The summary ORs from the meta-analyses revealed that any effect of the Arg/Arg genotype was specific to invasive cancers with no strong association with SILs. Such evidence points to the possibility that the p53 codon 72 polymorphism may have a principal role in progression to cancer, rather than in initiation of lesions, which has been suggested by others (44 , 46) . However, an association was not observed for ICC with undefined histology (summary OR, 1.1). One could speculate that the overall effect of the polymorphism on ICC was masked by the inclusion of a mixture of SCC and ADC cases. However, an increased risk of ICC is still expected because 80% of ICCs are of squamous origin (69) , and furthermore, separate meta-analysis of SCC and ADC indicated a similar slightly elevated risk associated with Arg/Arg. Given the lack of reliance on histological ascertainment in studies of ICC, it is possible that in some studies women with preinvasive lesions were inadvertently included as cases. Thus, possible misclassification of case status may have resulted in shifting the OR toward the null.
The most noteworthy finding from our meta-analyses was that there was substantial heterogeneity, particularly among studies of invasive cancer. The controversial findings on this topic have generated speculations regarding specific design and methodological characteristics that may be a source of heterogeneous results (16 , 37) . Interestingly, the most important factor that contributed to between-study heterogeneity was whether or not the genotype frequencies were in Hardy-Weinberg equilibrium. Because the equilibrium may not hold among a case group if the genotype is truly associated with disease, we tested departures from equilibrium in the controls (70) . Studies in which the genotype frequencies significantly deviated from that expected under Hardy-Weinberg equilibrium had a greater mean OR than those studies in which the control group was in equilibrium. Meta-analyses among studies restricted to those in Hardy-Weinberg equilibrium showed summary ORs that were essentially null, as follows: ICC: OR, 0.96; 95% CI, 0.8–1.2; SCC: OR, 0.96; 95% CI, 0.8–1.2; HSIL: OR, 0.93; 95% CI, 0.8–1.1; LSIL: OR, 0.87; 95% CI, 0.7–1.1. Although the differences among studies of HSIL and LSIL were of low magnitude and not statistically significant, the RORs were in the same direction as that observed for ICC and SCC, suggesting that a lack of equilibrium consistently led to an increase in the mean OR. As well, the effect remained even when an α level of 0.05 was used to judge statistically significant deviations (not shown).

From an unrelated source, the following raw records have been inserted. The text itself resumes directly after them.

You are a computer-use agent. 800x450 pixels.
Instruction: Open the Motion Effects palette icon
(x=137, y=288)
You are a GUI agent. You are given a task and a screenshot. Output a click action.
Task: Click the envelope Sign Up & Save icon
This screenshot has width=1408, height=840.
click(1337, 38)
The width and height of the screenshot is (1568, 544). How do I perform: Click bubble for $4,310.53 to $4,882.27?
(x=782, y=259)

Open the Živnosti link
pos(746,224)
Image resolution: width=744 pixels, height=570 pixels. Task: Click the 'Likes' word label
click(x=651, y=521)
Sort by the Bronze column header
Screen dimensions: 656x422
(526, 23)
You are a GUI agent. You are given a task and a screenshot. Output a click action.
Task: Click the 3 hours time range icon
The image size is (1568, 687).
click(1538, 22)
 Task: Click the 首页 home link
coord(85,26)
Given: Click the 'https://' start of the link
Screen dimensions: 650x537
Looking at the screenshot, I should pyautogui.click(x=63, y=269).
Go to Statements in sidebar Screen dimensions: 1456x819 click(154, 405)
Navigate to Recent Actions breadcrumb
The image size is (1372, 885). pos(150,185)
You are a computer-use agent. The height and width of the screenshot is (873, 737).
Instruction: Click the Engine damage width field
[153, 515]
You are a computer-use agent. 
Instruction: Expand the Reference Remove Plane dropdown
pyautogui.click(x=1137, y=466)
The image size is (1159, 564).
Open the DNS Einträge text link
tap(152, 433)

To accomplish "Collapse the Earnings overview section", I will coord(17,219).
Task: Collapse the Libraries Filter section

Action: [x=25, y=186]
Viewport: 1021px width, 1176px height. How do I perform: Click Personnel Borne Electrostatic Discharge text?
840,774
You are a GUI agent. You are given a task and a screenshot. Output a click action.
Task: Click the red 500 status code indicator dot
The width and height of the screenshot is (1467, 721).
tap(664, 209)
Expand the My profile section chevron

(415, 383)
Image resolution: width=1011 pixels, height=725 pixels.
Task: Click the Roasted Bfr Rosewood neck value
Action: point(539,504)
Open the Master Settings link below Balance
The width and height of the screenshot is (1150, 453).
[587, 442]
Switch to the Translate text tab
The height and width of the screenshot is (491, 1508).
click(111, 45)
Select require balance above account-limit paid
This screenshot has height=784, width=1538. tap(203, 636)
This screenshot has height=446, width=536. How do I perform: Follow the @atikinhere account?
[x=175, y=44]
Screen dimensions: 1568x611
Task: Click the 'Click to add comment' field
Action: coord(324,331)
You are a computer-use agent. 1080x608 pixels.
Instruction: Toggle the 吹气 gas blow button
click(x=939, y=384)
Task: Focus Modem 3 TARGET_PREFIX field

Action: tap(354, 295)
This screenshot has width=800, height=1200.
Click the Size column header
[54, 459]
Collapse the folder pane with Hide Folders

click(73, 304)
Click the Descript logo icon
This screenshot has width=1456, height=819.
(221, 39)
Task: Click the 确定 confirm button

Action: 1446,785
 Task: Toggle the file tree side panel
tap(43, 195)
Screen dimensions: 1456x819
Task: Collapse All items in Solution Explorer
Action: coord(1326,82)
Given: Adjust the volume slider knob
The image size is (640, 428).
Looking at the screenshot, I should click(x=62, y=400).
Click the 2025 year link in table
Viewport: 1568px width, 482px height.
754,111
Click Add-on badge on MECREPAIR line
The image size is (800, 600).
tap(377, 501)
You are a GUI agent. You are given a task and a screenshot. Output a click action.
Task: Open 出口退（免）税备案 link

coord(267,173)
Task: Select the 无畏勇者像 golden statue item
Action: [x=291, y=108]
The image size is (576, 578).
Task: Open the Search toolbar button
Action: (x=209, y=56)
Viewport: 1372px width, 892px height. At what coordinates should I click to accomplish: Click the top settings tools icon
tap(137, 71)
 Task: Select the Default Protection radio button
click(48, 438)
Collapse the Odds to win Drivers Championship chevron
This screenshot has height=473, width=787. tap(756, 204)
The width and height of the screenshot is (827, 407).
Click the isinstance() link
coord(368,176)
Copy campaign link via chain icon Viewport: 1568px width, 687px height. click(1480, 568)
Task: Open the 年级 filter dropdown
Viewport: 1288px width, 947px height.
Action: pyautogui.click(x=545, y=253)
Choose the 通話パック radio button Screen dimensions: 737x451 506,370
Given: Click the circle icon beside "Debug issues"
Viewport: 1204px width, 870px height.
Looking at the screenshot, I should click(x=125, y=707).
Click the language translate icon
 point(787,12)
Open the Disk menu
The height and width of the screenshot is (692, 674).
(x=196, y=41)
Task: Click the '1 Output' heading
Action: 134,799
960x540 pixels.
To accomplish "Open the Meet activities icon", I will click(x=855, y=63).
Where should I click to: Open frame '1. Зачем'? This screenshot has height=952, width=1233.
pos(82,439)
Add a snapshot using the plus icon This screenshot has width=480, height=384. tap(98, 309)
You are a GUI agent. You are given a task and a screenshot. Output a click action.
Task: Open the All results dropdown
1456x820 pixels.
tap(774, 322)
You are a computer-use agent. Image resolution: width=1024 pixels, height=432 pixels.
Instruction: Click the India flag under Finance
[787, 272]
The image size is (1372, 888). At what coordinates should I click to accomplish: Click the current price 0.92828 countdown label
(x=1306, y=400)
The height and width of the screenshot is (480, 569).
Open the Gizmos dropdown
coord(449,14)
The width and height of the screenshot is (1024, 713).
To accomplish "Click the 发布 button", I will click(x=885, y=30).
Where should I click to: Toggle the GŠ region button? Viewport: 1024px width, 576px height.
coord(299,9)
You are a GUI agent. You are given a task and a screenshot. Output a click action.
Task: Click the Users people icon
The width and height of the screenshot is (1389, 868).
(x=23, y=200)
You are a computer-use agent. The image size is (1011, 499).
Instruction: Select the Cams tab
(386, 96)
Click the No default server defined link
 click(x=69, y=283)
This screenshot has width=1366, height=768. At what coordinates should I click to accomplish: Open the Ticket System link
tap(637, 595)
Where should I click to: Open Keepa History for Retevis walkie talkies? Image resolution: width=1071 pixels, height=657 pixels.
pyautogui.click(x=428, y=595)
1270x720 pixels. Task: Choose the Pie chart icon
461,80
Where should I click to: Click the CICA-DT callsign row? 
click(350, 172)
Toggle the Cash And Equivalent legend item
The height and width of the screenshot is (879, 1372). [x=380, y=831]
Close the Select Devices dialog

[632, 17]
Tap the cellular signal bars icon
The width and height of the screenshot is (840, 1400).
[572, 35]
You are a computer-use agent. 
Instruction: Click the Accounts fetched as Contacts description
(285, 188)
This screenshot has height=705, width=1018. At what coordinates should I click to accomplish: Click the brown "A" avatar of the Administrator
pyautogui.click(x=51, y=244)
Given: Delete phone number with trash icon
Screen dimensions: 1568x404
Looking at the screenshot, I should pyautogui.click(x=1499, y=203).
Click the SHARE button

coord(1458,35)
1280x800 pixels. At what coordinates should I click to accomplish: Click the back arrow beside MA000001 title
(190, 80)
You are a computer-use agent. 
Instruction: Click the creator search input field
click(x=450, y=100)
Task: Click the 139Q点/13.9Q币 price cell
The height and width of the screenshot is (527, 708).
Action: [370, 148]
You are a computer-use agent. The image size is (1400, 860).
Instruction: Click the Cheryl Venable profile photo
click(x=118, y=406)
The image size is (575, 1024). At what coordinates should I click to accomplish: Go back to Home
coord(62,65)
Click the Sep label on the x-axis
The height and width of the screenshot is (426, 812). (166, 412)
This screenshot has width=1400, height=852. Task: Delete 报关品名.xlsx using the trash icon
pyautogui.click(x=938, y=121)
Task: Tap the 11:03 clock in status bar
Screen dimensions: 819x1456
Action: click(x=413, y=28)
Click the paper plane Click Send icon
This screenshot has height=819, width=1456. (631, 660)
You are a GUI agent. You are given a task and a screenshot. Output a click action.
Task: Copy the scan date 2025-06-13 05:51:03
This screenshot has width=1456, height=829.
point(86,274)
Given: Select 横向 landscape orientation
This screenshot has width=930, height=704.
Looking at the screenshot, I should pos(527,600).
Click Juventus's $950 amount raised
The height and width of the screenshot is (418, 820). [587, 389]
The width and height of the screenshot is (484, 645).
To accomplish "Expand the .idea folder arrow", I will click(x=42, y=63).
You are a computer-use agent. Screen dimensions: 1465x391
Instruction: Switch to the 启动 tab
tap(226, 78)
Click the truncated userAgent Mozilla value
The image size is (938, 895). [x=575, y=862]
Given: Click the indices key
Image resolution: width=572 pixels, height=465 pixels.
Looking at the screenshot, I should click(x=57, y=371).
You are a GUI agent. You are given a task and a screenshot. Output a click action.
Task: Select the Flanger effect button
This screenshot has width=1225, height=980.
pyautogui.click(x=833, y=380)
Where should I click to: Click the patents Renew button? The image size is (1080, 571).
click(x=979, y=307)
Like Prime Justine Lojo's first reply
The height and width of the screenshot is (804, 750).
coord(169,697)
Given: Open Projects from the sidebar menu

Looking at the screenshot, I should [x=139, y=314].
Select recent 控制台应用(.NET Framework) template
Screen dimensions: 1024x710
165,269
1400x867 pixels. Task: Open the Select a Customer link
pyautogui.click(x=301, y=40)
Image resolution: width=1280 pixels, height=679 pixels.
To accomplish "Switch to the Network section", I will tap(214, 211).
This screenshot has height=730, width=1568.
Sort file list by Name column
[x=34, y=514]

The Hardy-Weinberg law states that in the situation of random mating (with respect to genotype) and the absence of mutation, migration, natural selection, or random genetic drift, the amount of genetic variation, represented by the frequency distribution of genotypes, will remain constant from one generation to the next (71) . Thus, given these conditions, we expect the equilibrium to hold for a nonsex-linked Mendelian-segregating gene like p53. Observed departures from equilibrium therefore suggest possible issues with the control group, or the study population in general, that might have generated less than ideal circumstances for the investigation of the p53 polymorphism and cervical neoplasia (72) . In fact, we examined certain study characteristics that may have led to departures from Hardy-Weinberg equilibrium in the meta-regression analyses; however, no characteristic was found to be significantly and consistently associated with heterogeneity between studies.
For instance, a lack of equilibrium can indicate that the genotype distribution in the control group was not representative of the general population from which the cases presumably arose, suggesting the possibility of selection bias (73, 74, 75) . In more than half of the studies, all of which followed a case-control design, control selection was based on convenience sampling (e.g., blood donors, laboratory personnel) and did not follow basic principles of epidemiological study design (73) . We observed no significant differences between studies that used convenience controls compared with those that used a strategy that approached risk-based sampling. Although an elevated ROR was observed for SCC, four of the ten studies that used convenience controls were carried out by the same researchers (21 , 44) ; thus, we cannot exclude the possibility that other common characteristics may have influenced the ORs. In fact, this effect was no longer present when adjusted for confounding by the variable pertaining to case group restriction (discussed below). Thus, if selection bias was present in studies using convenience controls, we found that the bias did not consistently increase or decrease ORs.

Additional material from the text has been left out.